Reusable Lunar surface to L1 & return tanker masses

Trip Component 1 load mass mass fraction mass for 14 loads
Dry structural mass 0 tons 0.08 420
Transit propellant payload 150 tons 0.40 210
subtotal 180 0.48 2520
return to base propellant 25 tons 0.07 350
subtotal 205 2870
surface to L1 propellant 170 tons 0.45 2380
total mass at liftoff 375 1.00 250
total round trip propellant 195 tons 0.52 2730

Notice that this means for a well-designed light tanker ferry, for every 1.0 tons of payload propellant it only takes 1.3 tons of fuel propellant to move the payload from the surface base to L1. At lunar takeoff, this tanker would mass 375 tons, but since it is taking off in lunar gravity, it would effectively weigh only about 62 tons. The composite propellant tanks, similar to what will be used for the BFR, would probably mass only 20 tons, leaving 2 tons for the engines, 2 tons for the landing legs, and 6 tons for the rest of the structure, including the cryo-coolers, sunshade and power system. This provides a structural mass fraction of 8.0 percent.

Plans for the NASA cislunar base must accept that large propellant depots can be attached to it.
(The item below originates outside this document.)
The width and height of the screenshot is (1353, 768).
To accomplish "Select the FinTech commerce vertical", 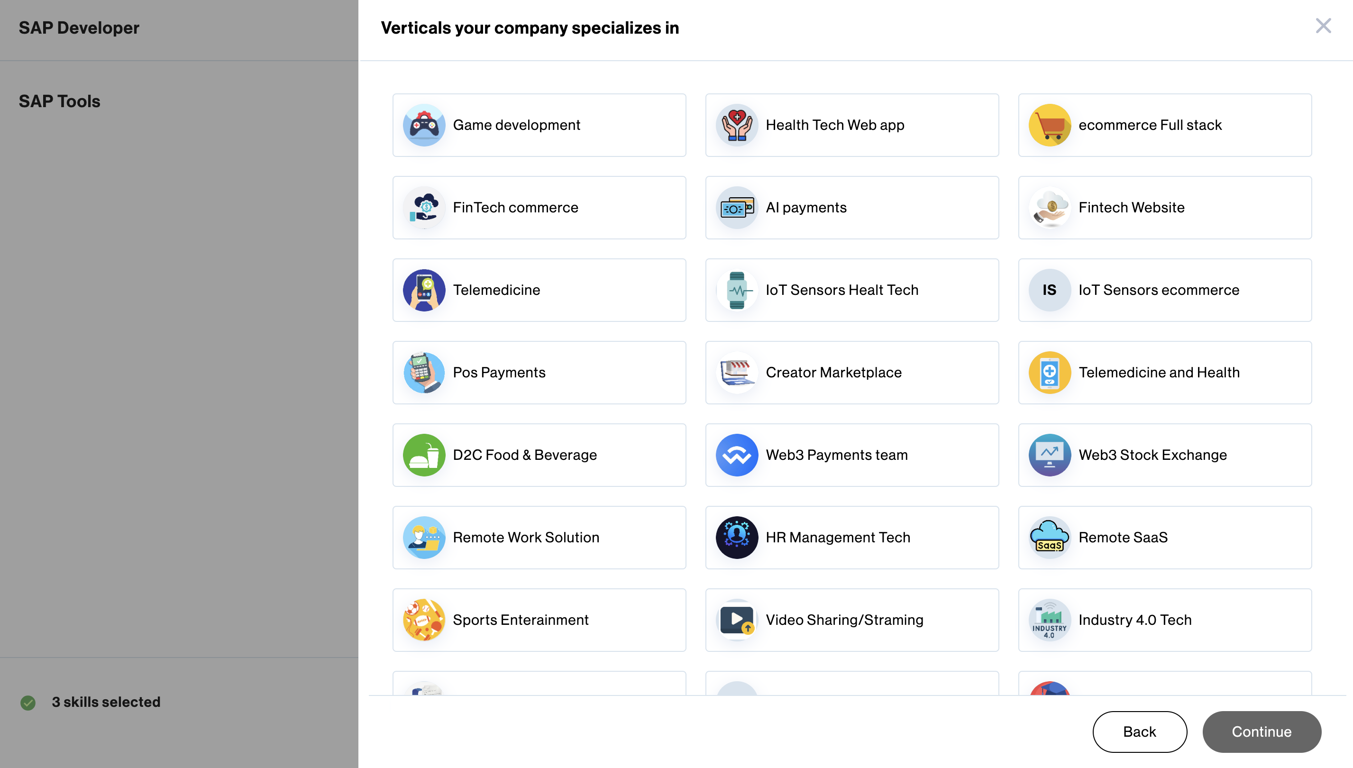I will pyautogui.click(x=539, y=208).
At this point, we do not know the actual cost of the lunar propellants as delivered to the tanker at the lunar base, including the vehicle development costs, but finally we can compare the relative mass of the delivery propellants. Assuming that we have not underestimated the tanker mass, the delivery propellant mass from Earth to LEO to L1 is 57.5 times more (74.8/1.3) than the delivery propellant mass from the Moon to L1 for the same 1 ton of propellant as payload. (Note that this mass difference is about three to four times larger than the typical cost difference of 15–20.) Cost of lunar fuel would include fuel production costs, transport propellant costs, and vehicle operation costs. The wear and tear on lunar-to-L1 vehicles is much less, since no vehicles need to take off from the Earth or re-enter the Earth’s atmosphere. Even the cislunar tanker must undergo an aerocapture to return to LEO from L1, while the lunar-to-L1 tanker would encounter only the stresses of thrust and landings. In addition, propellant at L1 is at least twice as valuable as propellant in LEO, due to the gravitational potential and additional velocity from an Oberth maneuver performed starting at L1.

So if the lunar propellant cost proportionally as much as the delivered Earth propellant before the lunar propellant is delivered to L1, it might cost about $23,012 per ton (57.5 times $400), or ($29,915/1.3) on the lunar surface. If future lunar entrepreneurs can beat that price, and if lunar water ice does exist in minable quantities, the lunar fuel production enterprise seems assured. Sales of large amounts of propellant for Mars expeditions would assure a robust human presence on the Moon. However, to assure that the logistics capability of any cislunar or L1 base will exist, the propellant depot and cargo handling capabilities must be a part of the design of the base from the beginning. Plans for the NASA cislunar base must accept that large propellant depots can be attached to it.

We are getting significant indications of international interest in a lunar base. At the same time, NASA says that there may not be enough room on the LOP-G station to accommodate international science participation. Why does the cislunar base have to be so small if there is support for it? The solution to this problem is a package deal agreement where there is a combined cislunar, lunar, and fully reusable transport development effort taking place simultaneously, with the international partners providing some of the transport and lunar surface infrastructure, with heavy reliance on commercial launches. Development would take place so that the first human landings at a lunar base site would take place within a year of the cislunar base completion. Without such a “package deal,” the NASA cislunar base would probably become the “gateway with no gate” or a “space station junior” copy with very limited utility, as many of us have feared.